» **Required tasks**
• A. Read the text on alcohol abuse and dependence, then decide whether each statement below agrees with it: (i) alcohol abuse is more common than alcoholism; (ii) around 10% of women in the UK are estimated to experience periods of alcohol abuse; (iii) insomnia is named as a withdrawal symptom. For each, answer yes or no and quote the words of the text that decide it.
• B. Carry the text on alcohol abuse and dependence forward, starting after its last sentence.

» **Text section**

At first thought, alcohol abuse and dependence may sound like the same thing. But their meanings, however, are fundamentally different. In this article, we explore both what an alcohol abuser is and what an alcohol dependant person is. We also outline some main withdrawal symptoms someone struggling with alcohol addiction might face, requiring alcohol rehab to help them reach sobriety.
Alcohol abuse is now known as Alcohol Use Disorder, a disease and disorder recognised by the Diagnostic and Statistical Manual of Mental Health Disorders.
What is Alcohol Abuse?
Alcohol abusers are those who will continue to drink, even if it consistently creates problems for their social life, interpersonal, health, and legal issues. It is not as serious of disease as alcoholism, but it is much more common.
Around 10% of men and 4% of women in the UK are estimated to experience periods of alcohol abuse.
What is Alcohol Dependence?
People who are alcohol dependant will display a handful or all of these characteristics:
- High tolerance for alcohol. They will need to drink a lot more to experience the desired effects. For example, if you needed to drink 2 glasses of wine to feel relaxed, you may now need to drink 4 to feel the same.
- Withdrawal symptoms such as tremors, mood swings, and insomnia when they do not drink for a short period.
- Consuming alcohol to stop withdrawal symptoms affecting them. Passing this off as ‘the hair of the dog’.

» **Data provided**
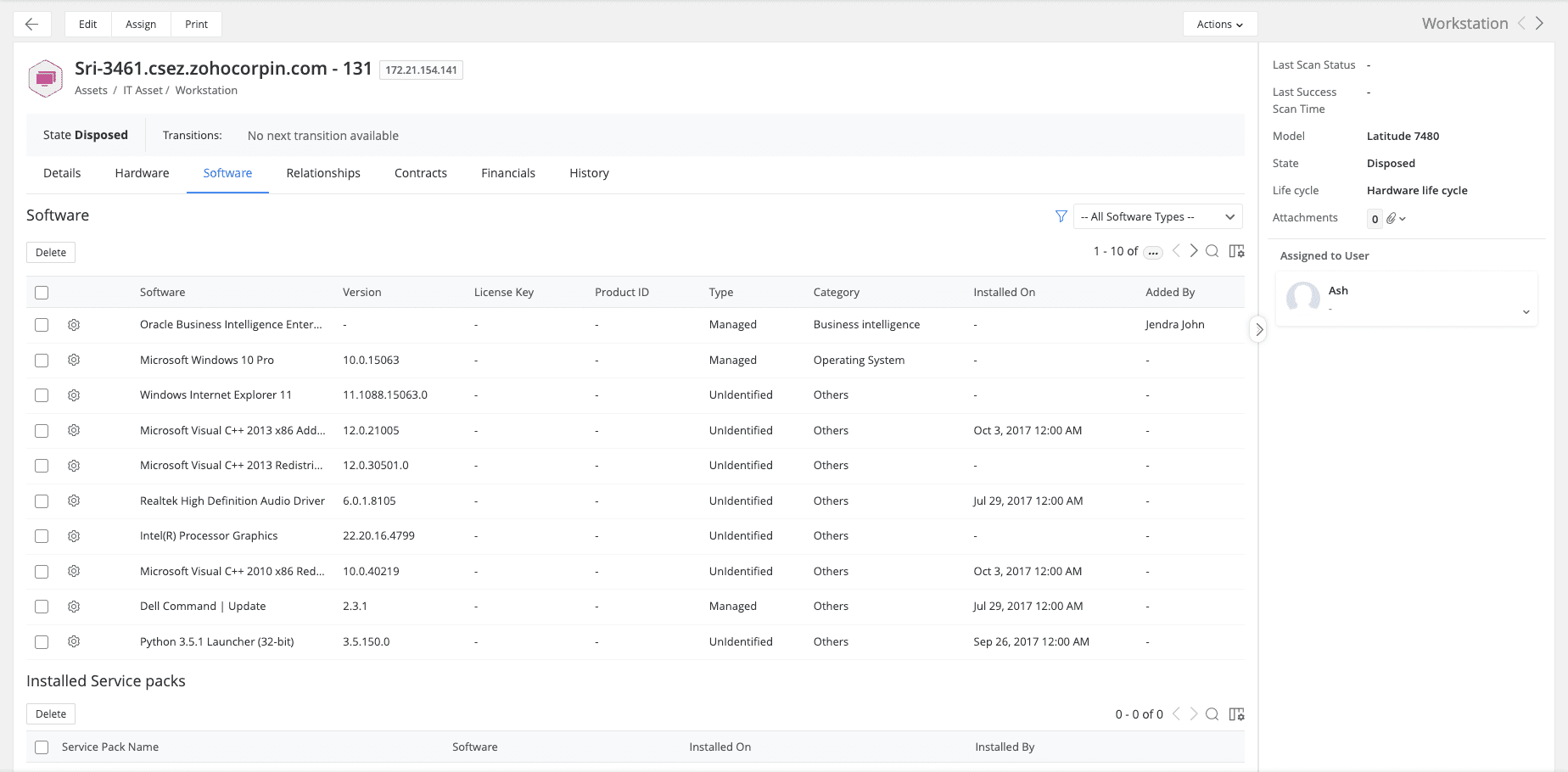Screen dimensions: 1568x772
Task: Open the History tab
Action: pyautogui.click(x=589, y=173)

» **Answers to this exercise**
• A.
(i) Yes: "It is not as serious of disease as alcoholism, but it is much more common."
(ii) No: "Around 10% of men and 4% of women in the UK are estimated to experience periods of alcohol abuse."
(iii) Yes: "Withdrawal symptoms such as tremors, mood swings, and insomnia when they do not drink for a short period."

• B.
- Being aware of their compulsion to drink or their increased craving for alcohol, whether they like to admit it or not.
- Consuming much larger amounts of alcohol over a longer period than they may have intended. Their efforts to cut down are unsuccessful too.
People who are alcohol dependent will generally require help from professionals to stop their drinking. They may require detox, medical help, and addiction rehab or counselling.
How are Alcohol Withdrawal Symptoms Dealt with?
If you or a loved one is dependent on alcohol, and you decide to turn your life around, you will experience symptoms of withdrawal. These symptoms will usually be at their peak at 24 to 72 hours after the last drink is consumed, but can last for weeks.
Mild to moderate symptoms can be controlled at home with the care of a loved one and help from a professional. However, severe withdrawal symptoms will need to be managed in a controlled facility. Severe symptoms may include; fever, seizures, confusion, and hallucinations.